See change: Just 300 years ago, the area that we call Colaba was little more than swampy land, shifting sea and two uninviting islands   -  ARUNANGSU ROY CHOWDHURY

Perched at the tip of Mumbai, Colaba — as we know it today — has had a fascinating journey that spans three centuries. A writer who has spent her life there traces some of that history

Every time I leaf through my battered copy of Following the Equator, two words pop into my head. If only.

Following the Equator is an entertaining account of the journey that brought Mark Twain to Bombay in 1895. The American writer saw the city as “a bewitching place, a bewildering place, an enchanting place — the Arabian Nights come again?” Naturally, then, he filled his days with predictable activity, visiting the Government House at Malabar Point, the bungalow of a wealthy merchant in Byculla and the police courts at Mazagaon. He described Jain mandirs, the Towers of Silence and elaborate Hindu weddings. He even talked about the Bombay crow.

It seems unfair, then, that the one thing he didn’t do was explore Colaba.
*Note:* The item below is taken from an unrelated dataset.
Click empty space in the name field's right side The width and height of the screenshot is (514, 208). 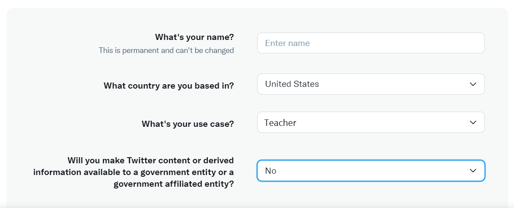point(410,43)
For the amateur historian who is looking for peepholes into the past of Colaba, Mark Twain’s omission is disappointing. It is not, however, surprising.

After all we know that, just 300 years ago, the area that we call Colaba was little more than swampy land, shifting sea and two uninviting islands — Old Woman’s Island and Colaba Island. By the time Twain visited the city, the island (Colaba and Old Woman’s Island had become one at some point) had fused with the rest of the city and was just stirring from its millennia-long slumber. It offered little to tourists and seekers of the exotic, who were far too busy befriending bejewelled maharajas to bother with the howling jackals and cut-throat bandits that roamed this corner.

How did Colaba transform itself from this strip of snake-infested rocks to a bustling, quirky neighbourhood so central to the identity of Mumbai?

The answers can be found in the letters, travelogues and diaries of the few travellers who did visit Colaba. And although these writings are rife with inaccuracies and prejudice, they do offer a glimpse into forgotten landscapes and lives.

Colaba: The Diamond at the Tip of Mumbai; Shabnam Minwalla; Speaking Tiger; Non-fiction; ₹499

 

These first-hand accounts — which serve as low-tech time machines — were my favourite discoveries while I was researching my book Colaba: The Diamond at the Tip of Mumbai. They transported me to a past which has become as much a part of my Colaba as Bhavya Stores across the road.

Whenever I run errands at Colaba Post Office, for example, the cars and boxy buildings of the present fall away to reveal the island of the early 1700s. This Colaba was described by John Burnell, a mercenary with the East India Company, in his letters to his father. In these he mentions a stretch of rocky land about two miles long, from which rises a steep hill, a grove of coconut trees, three kilns and marshy mangroves alive with “fifty or threescore jackalls”. And, soaring dramatically from this desolate hump of land, two white tombs, bright against a blue sky.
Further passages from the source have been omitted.